▶ **Task item**: Reproduce exactly, from the data that follows, the line with "Given: Close the Информация popup", the line with "Given: Click the link icon in the English row", and every line that lies between them.

▶ **Data to examine**:

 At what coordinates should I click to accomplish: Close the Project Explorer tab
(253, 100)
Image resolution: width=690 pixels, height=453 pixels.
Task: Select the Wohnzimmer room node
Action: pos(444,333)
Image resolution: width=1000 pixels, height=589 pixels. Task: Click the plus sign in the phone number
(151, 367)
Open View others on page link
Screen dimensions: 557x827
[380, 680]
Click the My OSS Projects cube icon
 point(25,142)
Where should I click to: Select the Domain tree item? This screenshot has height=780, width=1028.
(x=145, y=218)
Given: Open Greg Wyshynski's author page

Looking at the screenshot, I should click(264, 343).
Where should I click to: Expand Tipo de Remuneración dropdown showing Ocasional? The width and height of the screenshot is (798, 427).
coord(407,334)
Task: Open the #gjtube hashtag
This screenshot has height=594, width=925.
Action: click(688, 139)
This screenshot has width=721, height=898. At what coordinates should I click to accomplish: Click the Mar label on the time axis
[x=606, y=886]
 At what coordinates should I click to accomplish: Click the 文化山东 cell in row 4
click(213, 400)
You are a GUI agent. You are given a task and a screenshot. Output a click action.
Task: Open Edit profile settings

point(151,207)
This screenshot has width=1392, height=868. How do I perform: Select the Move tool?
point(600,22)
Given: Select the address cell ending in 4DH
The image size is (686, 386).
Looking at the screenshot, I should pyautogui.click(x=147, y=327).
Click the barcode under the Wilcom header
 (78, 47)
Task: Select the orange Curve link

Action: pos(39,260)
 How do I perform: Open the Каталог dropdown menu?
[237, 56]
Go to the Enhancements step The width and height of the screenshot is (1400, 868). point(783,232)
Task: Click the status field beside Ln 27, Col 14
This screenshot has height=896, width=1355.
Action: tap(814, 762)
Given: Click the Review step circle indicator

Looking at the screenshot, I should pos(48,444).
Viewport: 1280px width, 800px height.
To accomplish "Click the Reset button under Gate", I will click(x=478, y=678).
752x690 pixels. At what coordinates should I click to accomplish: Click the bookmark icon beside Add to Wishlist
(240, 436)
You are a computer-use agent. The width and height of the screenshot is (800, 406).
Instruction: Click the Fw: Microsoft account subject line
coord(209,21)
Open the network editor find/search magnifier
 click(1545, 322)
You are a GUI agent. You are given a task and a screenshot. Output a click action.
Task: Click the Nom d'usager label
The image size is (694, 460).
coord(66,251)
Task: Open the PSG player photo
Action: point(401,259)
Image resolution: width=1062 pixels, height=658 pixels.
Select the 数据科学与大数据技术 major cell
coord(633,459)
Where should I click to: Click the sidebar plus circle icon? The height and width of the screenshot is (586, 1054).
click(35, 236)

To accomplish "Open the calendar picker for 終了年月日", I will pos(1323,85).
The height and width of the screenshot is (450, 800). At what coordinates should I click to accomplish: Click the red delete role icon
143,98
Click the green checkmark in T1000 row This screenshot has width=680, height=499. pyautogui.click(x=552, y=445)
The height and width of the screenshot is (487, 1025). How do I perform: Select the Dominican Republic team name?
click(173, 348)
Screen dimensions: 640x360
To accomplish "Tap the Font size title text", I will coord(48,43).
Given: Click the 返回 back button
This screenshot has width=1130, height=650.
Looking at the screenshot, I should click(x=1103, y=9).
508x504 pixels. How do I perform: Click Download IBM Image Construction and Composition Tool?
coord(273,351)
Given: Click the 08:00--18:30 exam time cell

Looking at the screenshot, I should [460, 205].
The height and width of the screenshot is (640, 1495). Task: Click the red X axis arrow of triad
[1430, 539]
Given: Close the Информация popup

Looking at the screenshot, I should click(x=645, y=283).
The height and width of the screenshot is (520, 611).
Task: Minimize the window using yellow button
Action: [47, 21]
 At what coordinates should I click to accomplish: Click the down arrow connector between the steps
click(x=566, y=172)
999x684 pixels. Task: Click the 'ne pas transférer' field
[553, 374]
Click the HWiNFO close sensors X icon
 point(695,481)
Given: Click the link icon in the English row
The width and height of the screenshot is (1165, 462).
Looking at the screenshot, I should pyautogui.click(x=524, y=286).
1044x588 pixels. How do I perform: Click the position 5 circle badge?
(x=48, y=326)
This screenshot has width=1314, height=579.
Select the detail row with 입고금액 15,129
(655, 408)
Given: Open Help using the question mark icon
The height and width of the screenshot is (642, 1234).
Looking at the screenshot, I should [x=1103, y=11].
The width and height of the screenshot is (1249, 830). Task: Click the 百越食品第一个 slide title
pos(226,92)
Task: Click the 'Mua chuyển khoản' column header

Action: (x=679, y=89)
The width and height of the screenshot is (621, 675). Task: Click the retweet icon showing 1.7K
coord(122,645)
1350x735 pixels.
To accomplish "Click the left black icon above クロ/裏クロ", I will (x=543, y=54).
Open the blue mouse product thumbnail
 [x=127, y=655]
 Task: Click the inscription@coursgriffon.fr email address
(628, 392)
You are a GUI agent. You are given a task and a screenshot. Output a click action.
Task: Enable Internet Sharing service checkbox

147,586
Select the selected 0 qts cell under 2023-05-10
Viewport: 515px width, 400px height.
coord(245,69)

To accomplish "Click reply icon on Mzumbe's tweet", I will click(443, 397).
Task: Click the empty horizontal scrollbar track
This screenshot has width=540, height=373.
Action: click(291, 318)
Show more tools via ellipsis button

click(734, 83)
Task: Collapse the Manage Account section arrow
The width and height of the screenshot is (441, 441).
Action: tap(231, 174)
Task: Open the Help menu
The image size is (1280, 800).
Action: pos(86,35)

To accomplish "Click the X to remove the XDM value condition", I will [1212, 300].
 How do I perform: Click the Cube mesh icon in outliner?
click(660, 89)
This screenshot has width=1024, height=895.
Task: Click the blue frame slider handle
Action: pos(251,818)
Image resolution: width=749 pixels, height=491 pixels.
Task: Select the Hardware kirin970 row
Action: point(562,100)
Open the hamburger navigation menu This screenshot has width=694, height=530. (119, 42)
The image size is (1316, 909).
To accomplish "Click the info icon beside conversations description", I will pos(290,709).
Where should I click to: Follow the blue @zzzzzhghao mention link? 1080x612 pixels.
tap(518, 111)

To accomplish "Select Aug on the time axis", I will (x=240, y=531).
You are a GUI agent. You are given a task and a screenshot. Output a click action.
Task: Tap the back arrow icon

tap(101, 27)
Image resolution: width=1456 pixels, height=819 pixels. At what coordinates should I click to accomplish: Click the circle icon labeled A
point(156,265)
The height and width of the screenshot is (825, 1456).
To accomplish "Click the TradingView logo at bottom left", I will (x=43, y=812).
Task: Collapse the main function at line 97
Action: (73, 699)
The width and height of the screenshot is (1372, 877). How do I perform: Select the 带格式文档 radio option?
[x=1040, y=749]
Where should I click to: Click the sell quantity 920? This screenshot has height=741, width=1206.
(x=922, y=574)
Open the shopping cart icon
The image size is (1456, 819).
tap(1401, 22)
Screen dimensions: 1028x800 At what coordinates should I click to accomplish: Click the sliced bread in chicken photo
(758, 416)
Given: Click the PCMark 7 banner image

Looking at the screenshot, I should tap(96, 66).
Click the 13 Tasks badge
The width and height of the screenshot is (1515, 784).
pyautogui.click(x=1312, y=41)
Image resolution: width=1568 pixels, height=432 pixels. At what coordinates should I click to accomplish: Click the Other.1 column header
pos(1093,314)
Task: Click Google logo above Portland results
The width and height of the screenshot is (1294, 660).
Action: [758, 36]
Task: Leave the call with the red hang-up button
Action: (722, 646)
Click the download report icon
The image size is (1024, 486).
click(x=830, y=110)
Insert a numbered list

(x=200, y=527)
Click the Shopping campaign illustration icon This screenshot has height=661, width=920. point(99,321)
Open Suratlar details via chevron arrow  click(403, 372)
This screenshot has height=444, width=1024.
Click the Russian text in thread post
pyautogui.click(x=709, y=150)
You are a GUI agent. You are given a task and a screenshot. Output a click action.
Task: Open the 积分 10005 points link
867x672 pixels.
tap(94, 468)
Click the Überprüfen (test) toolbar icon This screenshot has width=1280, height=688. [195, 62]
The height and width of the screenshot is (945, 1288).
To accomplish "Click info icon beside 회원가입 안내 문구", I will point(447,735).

▶ **Output of the task**:
Given: Close the Информация popup

Looking at the screenshot, I should click(x=645, y=283).
The height and width of the screenshot is (520, 611).
Task: Minimize the window using yellow button
Action: [47, 21]
 At what coordinates should I click to accomplish: Click the down arrow connector between the steps
click(x=566, y=172)
999x684 pixels. Task: Click the 'ne pas transférer' field
[553, 374]
Click the HWiNFO close sensors X icon
 point(695,481)
Given: Click the link icon in the English row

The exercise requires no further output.